While City Hall served as the seat of the government of Salt Lake City from 1866 to 1894 and, for a short time, the seat of the Utah Territory, appropriations for the first University of Utah buildings were made and crucial laws were passed, such as the establishment of free public schools and the granting of women’s suffrage. (Although the state of Wyoming passed women’s suffrage laws first, the women of Utah were the first women in the nation to cast a ballot.) Housed in the City Hall tower was a 1,700-pound bell that sounded fire alarms and curfews.
Completed in 1866, the building stood until the 1960s when it was moved to its present location. Through the diligent efforts of President David O. McKay, the building was dismantled in sections in 1961 and reassembled at its present location on Capitol Hill in 1962. The marker in front of the building reads:
Constructed in 1864–65 at 120 East 1st South, this red sandstone building served for nearly 30 years, 1866–1894, as the seat of city government. Here the territorial legislature met and passed laws establishing free public schools, made appropriations for the first University of Utah buildings, and granted women suffrage. From its cupola, a 1700 lb. bell sounded fire alarms and curfews while its clock chimed the time of day. In 1961 the structure was removed, stone by stone, and restored to its original likeness through the efforts of The Church of Jesus Christ of Latter-day Saints, the State of Utah, the Salt Lake City Corporation, and the N. G. Morgan Foundation, now a Utah State visitor center and historic shrine. (Central Company, Daughters of Utah Pioneers).
Interesting Facts
Another building that looked like City Hall was the Council House, the earliest public building in Utah. Early endowment ceremonies were held there, and it also served as Utah’s earliest library. It was a block west and a block north of City Hall. Almost every wagon held a small library as the pioneers crossed the plains, and one of Brigham Young’s highest priorities was that every child throughout the Utah territory would learn to love to read. This oldest library in Salt Lake was really just a continuation of the Church history library in Nauvoo that was organized by the traveling missionaries (the Seventies). It included books from all over the world.

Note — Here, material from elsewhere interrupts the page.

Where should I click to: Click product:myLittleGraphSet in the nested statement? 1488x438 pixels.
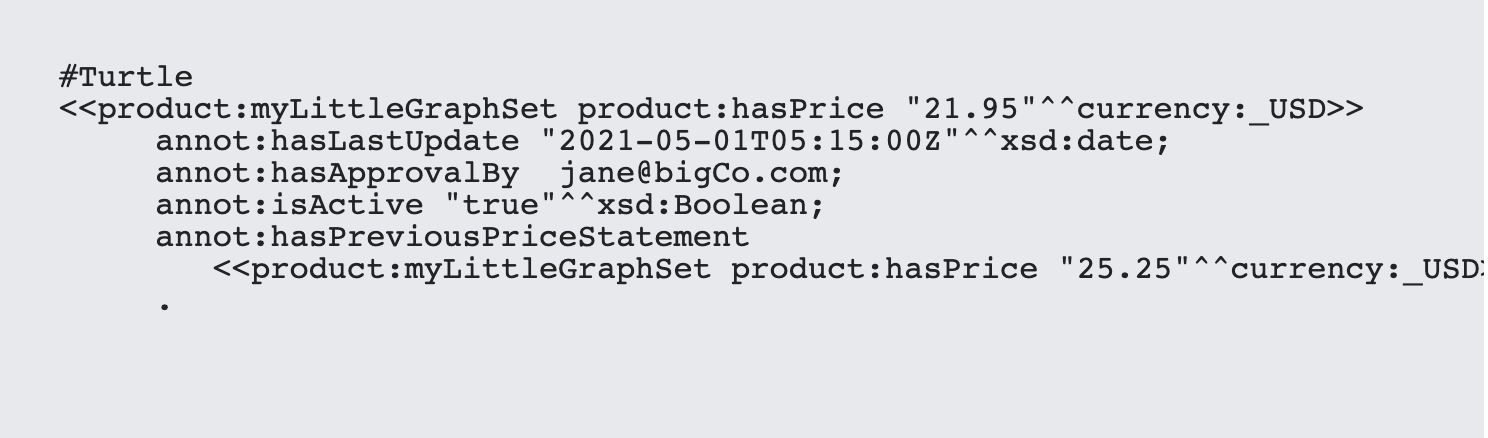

The first public collection of books in Salt Lake was housed in the Council House. By 1860, twelve libraries (housing 5,476 titles) were in the territory. After Utah gained statehood, steel-magnate and philanthropist Andrew Carnegie donated $225,470 to build twenty-three libraries in many counties.84 Carnegie helped fund the buildings, but the people of Utah were on their own to fill them with books. Today, Utah’s public library system combined with the college libraries and Utah’s connectivity to the Internet has made Utah an educational leader in the country. Modern libraries in Utah stem from the love for learning initiated in the tiny library originally housed in the Council House.